┌────────

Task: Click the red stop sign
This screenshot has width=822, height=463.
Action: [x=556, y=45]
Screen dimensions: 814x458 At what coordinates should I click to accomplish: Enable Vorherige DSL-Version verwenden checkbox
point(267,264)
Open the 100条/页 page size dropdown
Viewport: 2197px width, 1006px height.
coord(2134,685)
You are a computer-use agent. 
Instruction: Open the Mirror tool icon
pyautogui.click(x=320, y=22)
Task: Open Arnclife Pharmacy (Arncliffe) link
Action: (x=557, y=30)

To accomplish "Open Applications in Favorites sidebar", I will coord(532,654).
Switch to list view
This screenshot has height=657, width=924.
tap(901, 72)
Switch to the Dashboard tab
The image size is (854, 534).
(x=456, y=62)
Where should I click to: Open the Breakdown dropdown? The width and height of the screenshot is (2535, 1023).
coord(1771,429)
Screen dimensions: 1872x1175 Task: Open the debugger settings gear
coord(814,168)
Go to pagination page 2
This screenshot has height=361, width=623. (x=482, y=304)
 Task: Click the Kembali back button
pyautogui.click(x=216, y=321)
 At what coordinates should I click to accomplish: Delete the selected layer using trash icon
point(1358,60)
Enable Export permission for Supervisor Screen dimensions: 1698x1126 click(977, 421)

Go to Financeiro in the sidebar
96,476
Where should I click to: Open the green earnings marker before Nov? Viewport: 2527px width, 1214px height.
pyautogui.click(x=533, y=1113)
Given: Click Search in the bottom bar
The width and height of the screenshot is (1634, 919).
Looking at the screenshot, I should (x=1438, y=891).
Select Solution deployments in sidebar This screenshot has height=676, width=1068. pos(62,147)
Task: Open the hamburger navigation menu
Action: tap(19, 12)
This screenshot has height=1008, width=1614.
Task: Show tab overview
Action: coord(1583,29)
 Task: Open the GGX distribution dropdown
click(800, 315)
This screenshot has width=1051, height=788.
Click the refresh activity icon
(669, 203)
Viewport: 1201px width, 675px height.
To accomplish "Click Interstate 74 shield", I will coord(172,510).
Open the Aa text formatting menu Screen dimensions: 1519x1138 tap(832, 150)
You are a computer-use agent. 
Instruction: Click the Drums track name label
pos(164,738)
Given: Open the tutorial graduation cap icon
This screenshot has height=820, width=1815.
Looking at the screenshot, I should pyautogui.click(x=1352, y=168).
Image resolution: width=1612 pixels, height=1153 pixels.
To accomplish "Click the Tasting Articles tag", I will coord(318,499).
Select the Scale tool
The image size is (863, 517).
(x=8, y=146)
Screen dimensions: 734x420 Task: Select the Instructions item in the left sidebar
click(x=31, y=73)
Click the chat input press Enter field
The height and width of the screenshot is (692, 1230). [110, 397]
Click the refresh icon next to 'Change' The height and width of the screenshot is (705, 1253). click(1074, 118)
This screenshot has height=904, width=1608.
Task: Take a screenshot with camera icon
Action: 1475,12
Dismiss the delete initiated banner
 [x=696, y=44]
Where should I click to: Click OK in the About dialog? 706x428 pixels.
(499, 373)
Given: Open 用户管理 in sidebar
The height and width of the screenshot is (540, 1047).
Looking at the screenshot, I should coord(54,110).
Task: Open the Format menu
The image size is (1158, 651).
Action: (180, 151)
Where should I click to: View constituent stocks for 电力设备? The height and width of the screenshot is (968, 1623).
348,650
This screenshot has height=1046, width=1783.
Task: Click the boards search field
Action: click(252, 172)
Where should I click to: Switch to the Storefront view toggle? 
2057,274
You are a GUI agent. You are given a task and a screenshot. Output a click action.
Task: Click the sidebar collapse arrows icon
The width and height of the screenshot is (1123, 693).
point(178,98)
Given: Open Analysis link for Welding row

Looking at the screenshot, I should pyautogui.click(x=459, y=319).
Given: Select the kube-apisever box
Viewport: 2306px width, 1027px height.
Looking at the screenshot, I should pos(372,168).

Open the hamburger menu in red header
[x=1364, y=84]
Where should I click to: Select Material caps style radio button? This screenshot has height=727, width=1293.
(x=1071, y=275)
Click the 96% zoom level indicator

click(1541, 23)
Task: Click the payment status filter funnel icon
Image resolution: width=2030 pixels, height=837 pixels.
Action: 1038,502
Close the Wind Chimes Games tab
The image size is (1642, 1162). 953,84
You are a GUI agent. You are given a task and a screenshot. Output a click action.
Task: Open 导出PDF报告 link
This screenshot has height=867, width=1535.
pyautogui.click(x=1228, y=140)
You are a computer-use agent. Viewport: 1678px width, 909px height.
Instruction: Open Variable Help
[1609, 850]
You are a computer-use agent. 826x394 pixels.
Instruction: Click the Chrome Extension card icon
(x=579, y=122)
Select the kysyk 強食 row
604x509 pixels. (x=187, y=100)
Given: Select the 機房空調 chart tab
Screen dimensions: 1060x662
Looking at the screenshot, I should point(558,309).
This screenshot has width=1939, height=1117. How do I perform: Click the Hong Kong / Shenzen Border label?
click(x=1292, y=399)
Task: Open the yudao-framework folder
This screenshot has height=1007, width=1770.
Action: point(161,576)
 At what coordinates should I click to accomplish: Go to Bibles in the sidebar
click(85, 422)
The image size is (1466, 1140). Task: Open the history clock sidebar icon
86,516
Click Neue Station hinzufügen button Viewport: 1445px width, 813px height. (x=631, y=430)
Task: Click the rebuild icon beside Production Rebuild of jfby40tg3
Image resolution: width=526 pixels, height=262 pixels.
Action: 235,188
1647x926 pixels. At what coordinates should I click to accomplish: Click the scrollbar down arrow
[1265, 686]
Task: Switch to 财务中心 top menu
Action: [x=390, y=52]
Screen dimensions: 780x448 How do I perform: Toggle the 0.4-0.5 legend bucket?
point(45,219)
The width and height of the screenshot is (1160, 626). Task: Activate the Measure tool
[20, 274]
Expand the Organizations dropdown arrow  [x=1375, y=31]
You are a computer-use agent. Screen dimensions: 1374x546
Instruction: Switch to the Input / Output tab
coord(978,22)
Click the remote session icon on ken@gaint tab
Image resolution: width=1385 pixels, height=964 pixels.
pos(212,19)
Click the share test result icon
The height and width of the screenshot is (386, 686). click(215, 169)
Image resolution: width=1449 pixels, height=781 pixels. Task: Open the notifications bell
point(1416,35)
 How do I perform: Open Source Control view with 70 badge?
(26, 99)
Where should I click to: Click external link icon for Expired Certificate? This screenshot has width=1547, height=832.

└────────

> Try it: Reproduce all entries. Keep them exact.

> Your response:
Task: Click the red stop sign
This screenshot has width=822, height=463.
Action: [x=556, y=45]
Screen dimensions: 814x458 At what coordinates should I click to accomplish: Enable Vorherige DSL-Version verwenden checkbox
point(267,264)
Open the 100条/页 page size dropdown
Viewport: 2197px width, 1006px height.
coord(2134,685)
You are a computer-use agent. 
Instruction: Open the Mirror tool icon
pyautogui.click(x=320, y=22)
Task: Open Arnclife Pharmacy (Arncliffe) link
Action: (x=557, y=30)

To accomplish "Open Applications in Favorites sidebar", I will coord(532,654).
Switch to list view
This screenshot has height=657, width=924.
tap(901, 72)
Switch to the Dashboard tab
The image size is (854, 534).
(x=456, y=62)
Where should I click to: Open the Breakdown dropdown? The width and height of the screenshot is (2535, 1023).
coord(1771,429)
Screen dimensions: 1872x1175 Task: Open the debugger settings gear
coord(814,168)
Go to pagination page 2
This screenshot has height=361, width=623. (x=482, y=304)
 Task: Click the Kembali back button
pyautogui.click(x=216, y=321)
 At what coordinates should I click to accomplish: Delete the selected layer using trash icon
point(1358,60)
Enable Export permission for Supervisor Screen dimensions: 1698x1126 click(977, 421)

Go to Financeiro in the sidebar
96,476
Where should I click to: Open the green earnings marker before Nov? Viewport: 2527px width, 1214px height.
pyautogui.click(x=533, y=1113)
Given: Click Search in the bottom bar
The width and height of the screenshot is (1634, 919).
Looking at the screenshot, I should (x=1438, y=891).
Select Solution deployments in sidebar This screenshot has height=676, width=1068. pos(62,147)
Task: Open the hamburger navigation menu
Action: tap(19, 12)
This screenshot has height=1008, width=1614.
Task: Show tab overview
Action: coord(1583,29)
 Task: Open the GGX distribution dropdown
click(800, 315)
This screenshot has width=1051, height=788.
Click the refresh activity icon
(669, 203)
Viewport: 1201px width, 675px height.
To accomplish "Click Interstate 74 shield", I will coord(172,510).
Open the Aa text formatting menu Screen dimensions: 1519x1138 tap(832, 150)
You are a computer-use agent. 
Instruction: Click the Drums track name label
pos(164,738)
Given: Open the tutorial graduation cap icon
This screenshot has height=820, width=1815.
Looking at the screenshot, I should pyautogui.click(x=1352, y=168).
Image resolution: width=1612 pixels, height=1153 pixels.
To accomplish "Click the Tasting Articles tag", I will coord(318,499).
Select the Scale tool
The image size is (863, 517).
(x=8, y=146)
Screen dimensions: 734x420 Task: Select the Instructions item in the left sidebar
click(x=31, y=73)
Click the chat input press Enter field
The height and width of the screenshot is (692, 1230). [110, 397]
Click the refresh icon next to 'Change' The height and width of the screenshot is (705, 1253). click(1074, 118)
This screenshot has height=904, width=1608.
Task: Take a screenshot with camera icon
Action: 1475,12
Dismiss the delete initiated banner
 [x=696, y=44]
Where should I click to: Click OK in the About dialog? 706x428 pixels.
(499, 373)
Given: Open 用户管理 in sidebar
The height and width of the screenshot is (540, 1047).
Looking at the screenshot, I should coord(54,110).
Task: Open the Format menu
The image size is (1158, 651).
Action: (180, 151)
Where should I click to: View constituent stocks for 电力设备? The height and width of the screenshot is (968, 1623).
348,650
This screenshot has height=1046, width=1783.
Task: Click the boards search field
Action: click(252, 172)
Where should I click to: Switch to the Storefront view toggle? 
2057,274
You are a GUI agent. You are given a task and a screenshot. Output a click action.
Task: Click the sidebar collapse arrows icon
The width and height of the screenshot is (1123, 693).
point(178,98)
Given: Open Analysis link for Welding row

Looking at the screenshot, I should pyautogui.click(x=459, y=319).
Given: Select the kube-apisever box
Viewport: 2306px width, 1027px height.
Looking at the screenshot, I should pos(372,168).

Open the hamburger menu in red header
[x=1364, y=84]
Where should I click to: Select Material caps style radio button? This screenshot has height=727, width=1293.
(x=1071, y=275)
Click the 96% zoom level indicator

click(1541, 23)
Task: Click the payment status filter funnel icon
Image resolution: width=2030 pixels, height=837 pixels.
Action: 1038,502
Close the Wind Chimes Games tab
The image size is (1642, 1162). 953,84
You are a GUI agent. You are given a task and a screenshot. Output a click action.
Task: Open 导出PDF报告 link
This screenshot has height=867, width=1535.
pyautogui.click(x=1228, y=140)
You are a computer-use agent. Viewport: 1678px width, 909px height.
Instruction: Open Variable Help
[1609, 850]
You are a computer-use agent. 826x394 pixels.
Instruction: Click the Chrome Extension card icon
(x=579, y=122)
Select the kysyk 強食 row
604x509 pixels. (x=187, y=100)
Given: Select the 機房空調 chart tab
Screen dimensions: 1060x662
Looking at the screenshot, I should point(558,309).
This screenshot has width=1939, height=1117. How do I perform: Click the Hong Kong / Shenzen Border label?
click(x=1292, y=399)
Task: Open the yudao-framework folder
This screenshot has height=1007, width=1770.
Action: point(161,576)
 At what coordinates should I click to accomplish: Go to Bibles in the sidebar
click(85, 422)
The image size is (1466, 1140). Task: Open the history clock sidebar icon
86,516
Click Neue Station hinzufügen button Viewport: 1445px width, 813px height. (x=631, y=430)
Task: Click the rebuild icon beside Production Rebuild of jfby40tg3
Image resolution: width=526 pixels, height=262 pixels.
Action: 235,188
1647x926 pixels. At what coordinates should I click to accomplish: Click the scrollbar down arrow
[1265, 686]
Task: Switch to 财务中心 top menu
Action: [x=390, y=52]
Screen dimensions: 780x448 How do I perform: Toggle the 0.4-0.5 legend bucket?
point(45,219)
The width and height of the screenshot is (1160, 626). Task: Activate the Measure tool
[20, 274]
Expand the Organizations dropdown arrow  [x=1375, y=31]
You are a computer-use agent. Screen dimensions: 1374x546
Instruction: Switch to the Input / Output tab
coord(978,22)
Click the remote session icon on ken@gaint tab
Image resolution: width=1385 pixels, height=964 pixels.
pos(212,19)
Click the share test result icon
The height and width of the screenshot is (386, 686). click(215, 169)
Image resolution: width=1449 pixels, height=781 pixels. Task: Open the notifications bell
point(1416,35)
 How do I perform: Open Source Control view with 70 badge?
(26, 99)
Where should I click to: Click external link icon for Expired Certificate? This screenshot has width=1547, height=832.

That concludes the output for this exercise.